Exactness is required. Restate every entry as written.

================================

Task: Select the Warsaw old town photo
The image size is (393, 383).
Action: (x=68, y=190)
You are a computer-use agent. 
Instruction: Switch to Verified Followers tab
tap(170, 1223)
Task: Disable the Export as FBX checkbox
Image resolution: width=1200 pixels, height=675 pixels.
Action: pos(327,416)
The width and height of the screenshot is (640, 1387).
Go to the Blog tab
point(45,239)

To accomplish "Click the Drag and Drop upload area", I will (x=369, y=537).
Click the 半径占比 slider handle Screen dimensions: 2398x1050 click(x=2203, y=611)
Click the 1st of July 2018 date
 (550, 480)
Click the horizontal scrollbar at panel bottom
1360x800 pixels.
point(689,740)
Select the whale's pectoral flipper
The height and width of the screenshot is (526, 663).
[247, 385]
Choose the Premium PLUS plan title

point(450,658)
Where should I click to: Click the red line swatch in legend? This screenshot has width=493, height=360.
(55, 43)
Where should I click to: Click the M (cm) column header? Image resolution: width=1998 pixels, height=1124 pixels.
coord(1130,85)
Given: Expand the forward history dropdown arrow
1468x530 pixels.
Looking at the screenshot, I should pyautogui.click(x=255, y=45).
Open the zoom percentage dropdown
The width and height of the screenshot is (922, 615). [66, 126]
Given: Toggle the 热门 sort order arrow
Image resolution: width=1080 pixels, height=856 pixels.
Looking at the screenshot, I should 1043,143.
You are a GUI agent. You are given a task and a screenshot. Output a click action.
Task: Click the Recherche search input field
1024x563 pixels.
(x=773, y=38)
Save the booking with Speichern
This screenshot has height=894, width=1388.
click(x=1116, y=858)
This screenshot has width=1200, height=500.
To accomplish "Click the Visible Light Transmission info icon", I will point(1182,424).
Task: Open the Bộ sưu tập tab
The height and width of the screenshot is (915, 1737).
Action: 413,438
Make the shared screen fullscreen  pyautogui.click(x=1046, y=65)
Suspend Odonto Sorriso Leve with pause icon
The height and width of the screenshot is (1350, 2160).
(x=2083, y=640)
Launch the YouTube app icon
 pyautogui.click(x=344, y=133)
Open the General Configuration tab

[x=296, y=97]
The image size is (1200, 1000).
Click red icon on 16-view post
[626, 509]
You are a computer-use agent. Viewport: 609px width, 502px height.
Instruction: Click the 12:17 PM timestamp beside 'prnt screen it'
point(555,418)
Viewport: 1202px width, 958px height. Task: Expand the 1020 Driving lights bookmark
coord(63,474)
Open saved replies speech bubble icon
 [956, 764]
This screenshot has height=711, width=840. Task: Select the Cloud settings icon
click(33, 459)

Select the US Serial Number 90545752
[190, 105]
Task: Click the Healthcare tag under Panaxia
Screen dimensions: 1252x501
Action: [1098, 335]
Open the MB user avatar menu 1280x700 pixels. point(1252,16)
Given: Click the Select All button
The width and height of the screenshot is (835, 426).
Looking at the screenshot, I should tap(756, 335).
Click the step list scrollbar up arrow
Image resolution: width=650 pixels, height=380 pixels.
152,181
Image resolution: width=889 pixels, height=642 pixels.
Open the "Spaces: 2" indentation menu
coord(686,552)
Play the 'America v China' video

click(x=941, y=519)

================================

◆ **Exercise result**:
Task: Select the Warsaw old town photo
The image size is (393, 383).
Action: (x=68, y=190)
You are a computer-use agent. 
Instruction: Switch to Verified Followers tab
tap(170, 1223)
Task: Disable the Export as FBX checkbox
Image resolution: width=1200 pixels, height=675 pixels.
Action: pos(327,416)
The width and height of the screenshot is (640, 1387).
Go to the Blog tab
point(45,239)

To accomplish "Click the Drag and Drop upload area", I will (x=369, y=537).
Click the 半径占比 slider handle Screen dimensions: 2398x1050 click(x=2203, y=611)
Click the 1st of July 2018 date
 (550, 480)
Click the horizontal scrollbar at panel bottom
1360x800 pixels.
point(689,740)
Select the whale's pectoral flipper
The height and width of the screenshot is (526, 663).
[247, 385]
Choose the Premium PLUS plan title

point(450,658)
Where should I click to: Click the red line swatch in legend? This screenshot has width=493, height=360.
(55, 43)
Where should I click to: Click the M (cm) column header? Image resolution: width=1998 pixels, height=1124 pixels.
coord(1130,85)
Given: Expand the forward history dropdown arrow
1468x530 pixels.
Looking at the screenshot, I should pyautogui.click(x=255, y=45).
Open the zoom percentage dropdown
The width and height of the screenshot is (922, 615). [66, 126]
Given: Toggle the 热门 sort order arrow
Image resolution: width=1080 pixels, height=856 pixels.
Looking at the screenshot, I should 1043,143.
You are a GUI agent. You are given a task and a screenshot. Output a click action.
Task: Click the Recherche search input field
1024x563 pixels.
(x=773, y=38)
Save the booking with Speichern
This screenshot has height=894, width=1388.
click(x=1116, y=858)
This screenshot has width=1200, height=500.
To accomplish "Click the Visible Light Transmission info icon", I will point(1182,424).
Task: Open the Bộ sưu tập tab
The height and width of the screenshot is (915, 1737).
Action: 413,438
Make the shared screen fullscreen  pyautogui.click(x=1046, y=65)
Suspend Odonto Sorriso Leve with pause icon
The height and width of the screenshot is (1350, 2160).
(x=2083, y=640)
Launch the YouTube app icon
 pyautogui.click(x=344, y=133)
Open the General Configuration tab

[x=296, y=97]
The image size is (1200, 1000).
Click red icon on 16-view post
[626, 509]
You are a computer-use agent. Viewport: 609px width, 502px height.
Instruction: Click the 12:17 PM timestamp beside 'prnt screen it'
point(555,418)
Viewport: 1202px width, 958px height. Task: Expand the 1020 Driving lights bookmark
coord(63,474)
Open saved replies speech bubble icon
 [956, 764]
This screenshot has height=711, width=840. Task: Select the Cloud settings icon
click(33, 459)

Select the US Serial Number 90545752
[190, 105]
Task: Click the Healthcare tag under Panaxia
Screen dimensions: 1252x501
Action: [1098, 335]
Open the MB user avatar menu 1280x700 pixels. point(1252,16)
Given: Click the Select All button
The width and height of the screenshot is (835, 426).
Looking at the screenshot, I should tap(756, 335).
Click the step list scrollbar up arrow
Image resolution: width=650 pixels, height=380 pixels.
152,181
Image resolution: width=889 pixels, height=642 pixels.
Open the "Spaces: 2" indentation menu
coord(686,552)
Play the 'America v China' video

click(x=941, y=519)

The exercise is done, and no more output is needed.